I wanted to test Spring Cloud Vault configuration.

I installed a Vault server locally and when i try to write some key-values its failing and asking me to use vault kv put command.

While the example of Spring Cloud Config in this link shows the usage of vault write command

This is the error i get is

$ vault write secret/my-app foo=bar
Error writing data to secret/my-app: Error making API request.

URL: PUT http://127.0.0.1:8200/v1/secret/my-app
Code: 404. Errors:


WARNING! The following warnings were returned from Vault:

  * Invalid path for a versioned K/V secrets engine. See the API docs for the
  appropriate API endpoints to use. If using the Vault CLI, use 'vault kv put'
  for this operation.

Answer 1

Try the following ..

./vault kv put secret/my-app password=123

I'll add that this is something new in 0.10.0.
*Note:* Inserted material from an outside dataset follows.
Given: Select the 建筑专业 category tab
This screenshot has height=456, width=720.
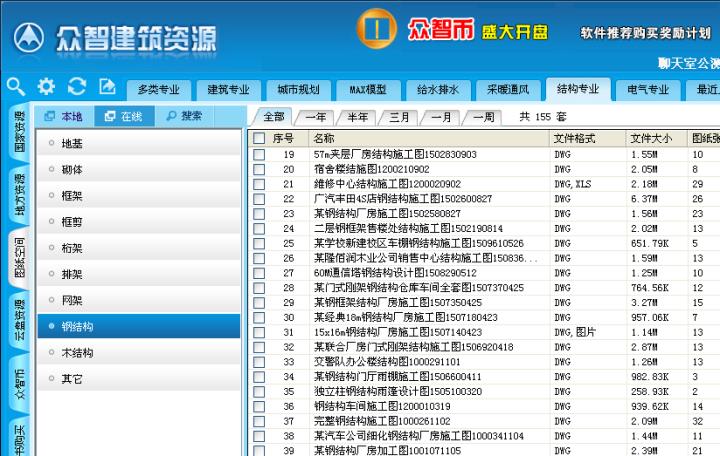Looking at the screenshot, I should [x=221, y=90].
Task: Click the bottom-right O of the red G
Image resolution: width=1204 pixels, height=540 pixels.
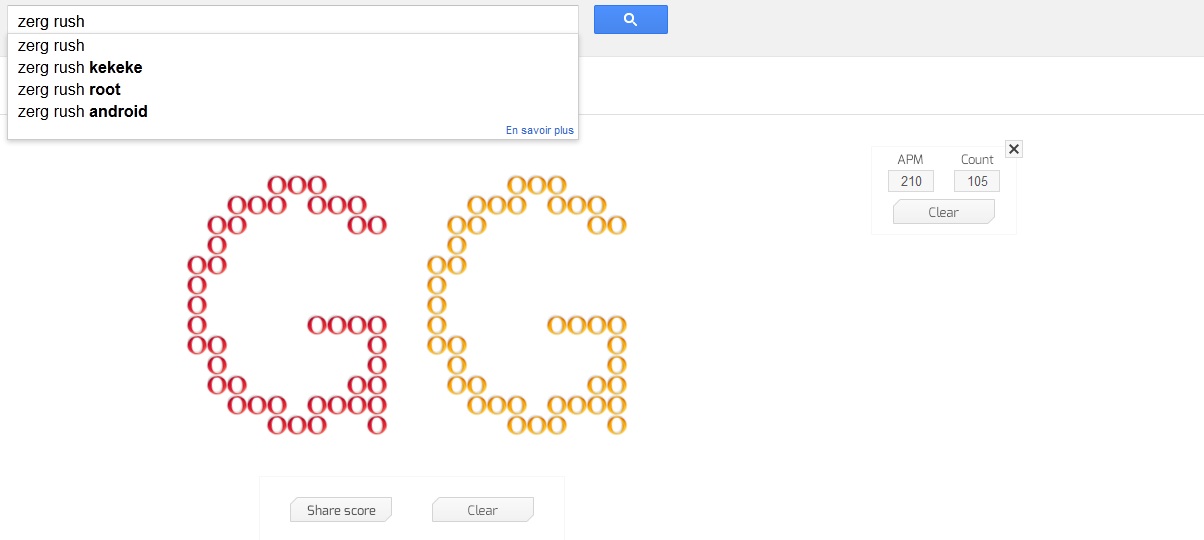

Seems like 0.10.0 has some breaking API changes ... so solution #2 is to use an earlier version of Vault (v0.9.6). This includes defaulting to the v2 of the KV secret engine , which is versioned.

Solution #3 is to re-create the /secret engine with v1 of KV. Running the following:

./vault secrets disable secret 
./vault secrets enable -version=1 -path=secret kv

Answer 2

I was able to write after enabling a separate path with the below command

vault secrets enable -path=my-app kv
vault write my-app/my-app password=123

In Spring Cloud Config, i had to mention the folder name as backend in bootstrap.yml file

spring:
  cloud:
    vault:
      token: bc53d1a4-2551-4869-9574-7a9e60501ec1
      scheme: http
      generic:
        backend: my-app

Answer 3

I got the same error, during using python, hvac, vault and kv as engine. And kv-engine is versioned. I used hvac client

client.write("secret/taras", data=dict(python='is secret'))

So I got

InvalidPath: "request_id":"d5c0f889-2c42-4141-1cc6-31ed1336c768","lease_id":"","renewable":false,"lease_duration":0,"data":null,"wrap_info":null,"warnings":["Invalid path for a versioned K/V secrets engine. See the API docs for the appropriate API endpoints to use. If using the Vault CLI, use 'vault kv put' for this operation."],"auth":null}

The way I have solved this issue was changing path for storing secret

client.write("secret/data/taras", data=dict(python='is secret'))

PS: as you understood the name of my secret is "taras".